Y en este momento de incipiente pesimismo y desmoralización es necesario, como siempre, volver los ojos a nuestra clase dirigente donde parece observarse una asimetría fundamental: nuestra clase dirigente económica, protagonista de las inversiones que antes hablábamos, ha sorprendido al mundo, a nosotros y quizás también a ella misma si contemplamos sus singulares logros: tenemos multinacionales españolas en distintos sectores económicos, bien sea tradicionales como el turismo, bien novedosos como las energías renovables, en los que somos un país puntero a escala mundial.
Por el contrario, en la esfera política nuestras actuaciones en el exterior no suelen estar por desgracia acompañadas por el éxito y en el interior la situación no es mejor; desde la conducción de la crisis económica al exacerbamiento de las tensiones disgregadoras. Puede que ello sea consecuencia de un fenómeno que empieza a llamar la atención de los observadores: de un modo cada día más acusado nuestros políticos, salvo honrosas excepciones, se enzarzan en discusiones que más que reflejar conflictos sociales los generan, ¿a cuánta gente le importaba la revisión que implica e impone la Ley de la Memoria Histórica?, ¿para cuántos catalanes era una prioridad la reforma de su Estatuto de Autonomía? Quizás este proceder sea consecuencia de que la sociedad española, como la del resto de Europa Occidental, se ha ido uniformizando como resultado de la ingente generación de riqueza, de las políticas redistributivas y de la existencia del Estado de Bienestar, y por tanto los partidos políticos ya no son trasunto o lo son cada vez menos, de verdaderos conflictos sociales; si ya no representan a clases sociales determinadas, tienen que generar mensajes de identificación-confrontación.

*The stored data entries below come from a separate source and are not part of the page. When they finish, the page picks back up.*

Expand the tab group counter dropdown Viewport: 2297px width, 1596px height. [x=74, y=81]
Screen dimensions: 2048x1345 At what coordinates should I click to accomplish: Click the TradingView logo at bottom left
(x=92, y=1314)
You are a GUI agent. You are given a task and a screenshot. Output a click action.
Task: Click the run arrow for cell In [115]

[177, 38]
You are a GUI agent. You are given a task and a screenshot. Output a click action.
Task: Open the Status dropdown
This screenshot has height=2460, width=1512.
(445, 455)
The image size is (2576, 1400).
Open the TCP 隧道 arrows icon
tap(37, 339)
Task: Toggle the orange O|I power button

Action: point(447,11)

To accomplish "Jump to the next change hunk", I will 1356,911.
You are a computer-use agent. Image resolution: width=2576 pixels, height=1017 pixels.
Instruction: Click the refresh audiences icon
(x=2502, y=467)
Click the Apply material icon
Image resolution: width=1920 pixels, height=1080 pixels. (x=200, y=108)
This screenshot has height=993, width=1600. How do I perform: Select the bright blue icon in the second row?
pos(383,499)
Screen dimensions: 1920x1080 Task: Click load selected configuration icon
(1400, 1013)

El espectáculo de unos actores políticos discutiendo estridentemente y sin resultados especialmente positivos en el escenario político y mediático mientras el patio de butacas (la sociedad) asiste atónito y angustiado al ver que no sólo no se resuelven sino que ni siquiera se ocupan suficientemente de los graves problemas a los que nos enfrentamos, es descorazonador y así lo reflejan las encuestas de opinión; por su parte, los medios de comunicación social, excesivamente alineados en un paralelismo con los partidos políticos claramente pernicioso, difunden y proyectan la imagen de división hasta tal punto que ésta puede llegar a calar -por enésima y desdichada vez- en el propio seno de la sociedad.
En definitiva y como conclusión, creo que teniendo tan frescos y recientes los espléndidos resultados de una acción unitaria o al menos concordada, la sociedad española no se merece este estéril espectáculo de nueva división y enfrentamiento. Es hora, pues, de retomar el camino en el que predomina el mirar al futuro y no al pasado y en el que el acento se pone en la unidad y no en la división.